1950s - Spinner Flasks to Bioreactors

John A. Ryan, Ph.D.


	Figure 1. McLimans' group developed the first "spinner flasks" in 1957.

Biotech companies, such as Genentech and Lonza, now routinely grow CHO and other cell lines as suspension cultures in massive bioreactors as large as 20,000 liters to produce monoclonal antibodies and genetically engineered protein-based drugs worth billions of dollars each year. The technology for producing these products evolved rapidly in the 1950s, the work of those researchers who contributed to this evolution are discussed below (1).

1953

The first successful suspension cultures, lymphoblastic MBIII cells, were grown by Owens, Gey and Gey in 1953 (2). They used rapidly rotating (38 RPM) culture tubes that were attached perpendicular to the axis of rotation of a roller drum so that they tumbled end over end. This “tumble tube” approached allowed the cells to grow in suspension at rates similar to attached cells.

1954

Earle and his group (3) extended these studies to L929 mouse cells growing them in roller tubes (10+ RPM) to prove that normally attached cells could grow in suspension. They then switched to growing them in small Erlenmeyer flasks on rotary shakers (4).

The growth of cells in Erlenmeyer flasks on shaker platforms is still very popular especially for insect cells and other cultures that require higher levels of gas exchange. Both reusable glass and disposable plastic Erlenmeyer flasks, with or without baffles for increased gas exchange, and with a variety of cap and top styles are available.

1956


	Figure 2. By 1960 commercially available magnetically driven spinner flasks with stir bars were available.

Cherry and Hull (5) used a magnetic stir bar suspended from a fishing swivel to keep cells in suspension in a round bottom flask so that they could study the effects of varying the medium, speed and seeding densities on cell growth.

1957

McLimans and his group (6) took the magnetic stir bar and attached it to a sliding wire so that it could be raised a lowered to match the medium volume. They added a side port for sampling and called it a “spinner flask” (Figure 1). This was used to grow suspension cultures for HeLa and L cells in volumes up to 400mL.
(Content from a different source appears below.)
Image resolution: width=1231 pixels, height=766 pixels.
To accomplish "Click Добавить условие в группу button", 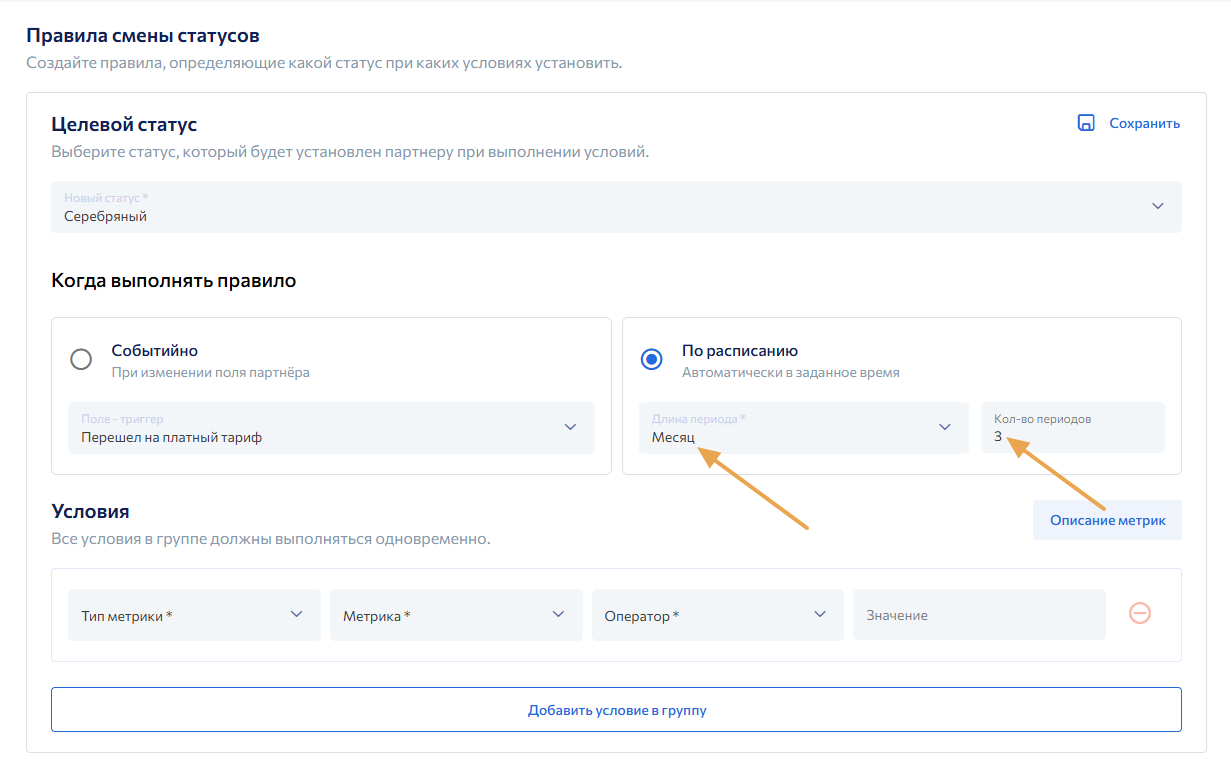I will (x=616, y=710).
Next they adapted this approach to work in commercially available 5L microbial fermentors with baffles and spargers driven by an overhead impeller (7). This showed that suspension cell culture could be successfully scaled up to grow at levels that were commercially useful.

1967

None of the above techniques allowed for the growth of primary or anchorage-dependent cell cultures in suspension since these cells must attach to a substrate to multiply. This bottleneck was solved by van Wezel (8) who used small (200-250µm diameter) solid particles, called microcarriers, as a substrate for cell attachment (Figure 3). These particles were originally made from Sephadex beads but have also been made from a variety of other materials including polystyrene, glass and cross-linked collagen.


	Figure 3. By using microcarrier beads, anchorage dependent cells could be grown in suspension.

The use of these beads in culture required the use of more gentle stirring techniques and by the 1980s spinner vessels were available with a variety of stirring designs including magnetically driven paddles and ball and pendulums. These new designs allowed stirring at much slower speeds reducing the damage from bead-bead collsions and sheer effects. Today several biotherapeutic protein drugs and vaccines are produced on cells grown in suspension on microcarriers.

Today

To meet the today’s demand for cell-based drugs, biotechnology and pharmaceutical companies prefer to use large scale stirred tank bioreactors with capacities from 1 liter to as high as 20,000 liters. In addition, other technologies such as air lift fermentors and large bags placed on rocking platforms are also used.